Pastoral Ponderings ~ The Persons Who Rise Above Programs


          As I began talking with my heavenly Father this morning, I suddenly realized that I felt a fearlessness in approaching him that had once been far from my experience. In my early years as a child of God, I mostly focused on my unworthiness, and the corresponding thoughts of how disappointed God must be because of my failures to be as good as Jesus.
          I now see that God was totally accepting of where I was starting from because he was the one who was doing the work of transforming me “into the same image from one degree of glory to another.”[1] When he makes us like Jesus, we see his glory in doing so because we come to realize we couldn’t make it happen no matter how hard we tried.
          One thing that really stood out to me in this feeling of ease in approaching God was what it emphasized within me about engaging in relationships. God does not work in us simply to do a whole bunch of behind-the-scenes work that we suddenly recognize when Jesus returns and we become just like him.[2] Rather, he works in us to establish, maintain, and mature our fellowship with him through the Holy Spirit.

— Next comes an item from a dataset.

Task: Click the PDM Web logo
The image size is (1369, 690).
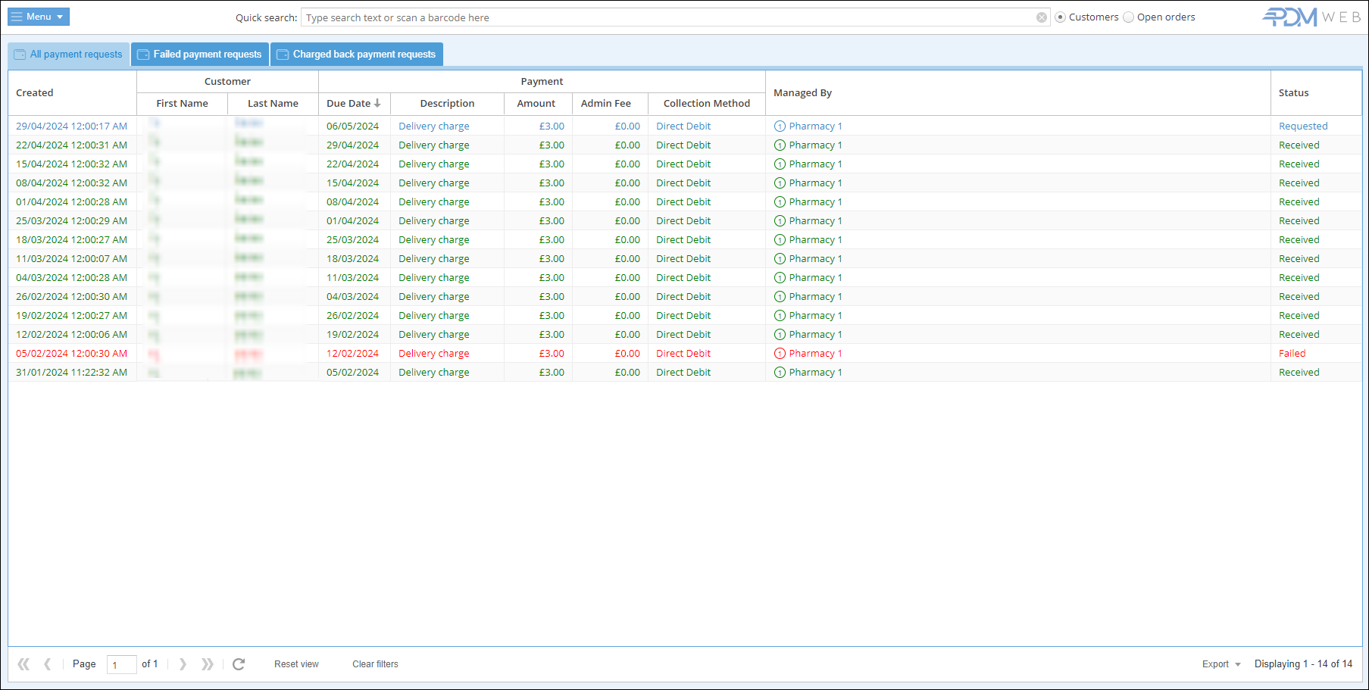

          I do not know when I first understood that one aspect of being like Jesus is to be like him in his fellowship with the Father and the Holy Spirit. The very nature of the Triune is that they are constantly engaged with each other in relationship that Jesus called being “one”. He expressed his amazing prayer for the church like this: 
“I do not ask for these only, but also for those who will believe in me through their word, that they may all be one, just as you, Father, are in me, and I in you, that they also may be in us, so that the world may believe that you have sent me. The glory that you have given me I have given to them, that they may be one even as we are one, I in them and you in me, that they may become perfectly one, so that the world may know that you sent me and loved them even as you loved me.[3]
          This oneness of relationship is why the apostles spoke of us being in Christ,[4] and Christ being in us.[5] Paul’s imagery of the one new man[6] who was to be filled with the Holy Spirit[7]gives us a clear picture of the intimate fellowship God is working to create in the church. As we see ourselves as “fellow citizens with the saints and members of the household of God, built on the foundation of the apostles and prophets, Christ Jesus himself being the cornerstone,”[8] and that this means we are “a holy temple in the Lord… being built together into a dwelling place for God by the Spirit,”[9]we join God’s work of enjoying the same unity and fellowship as is after the likeness of God. Relationship is woven through everything.
          This is why I find myself often applying New Testament teachings to the fellowship of the one body of Christ rather than only to myself. North American thinking hears these exhortations as personal and individual, when they are primarily relational and corporate. We are first to see how we do these things together in the body of Christ, and then consider how we contribute our personal place in the body of Christ so that our unique place and gifting contributes even more to the corporate unity and wholeness.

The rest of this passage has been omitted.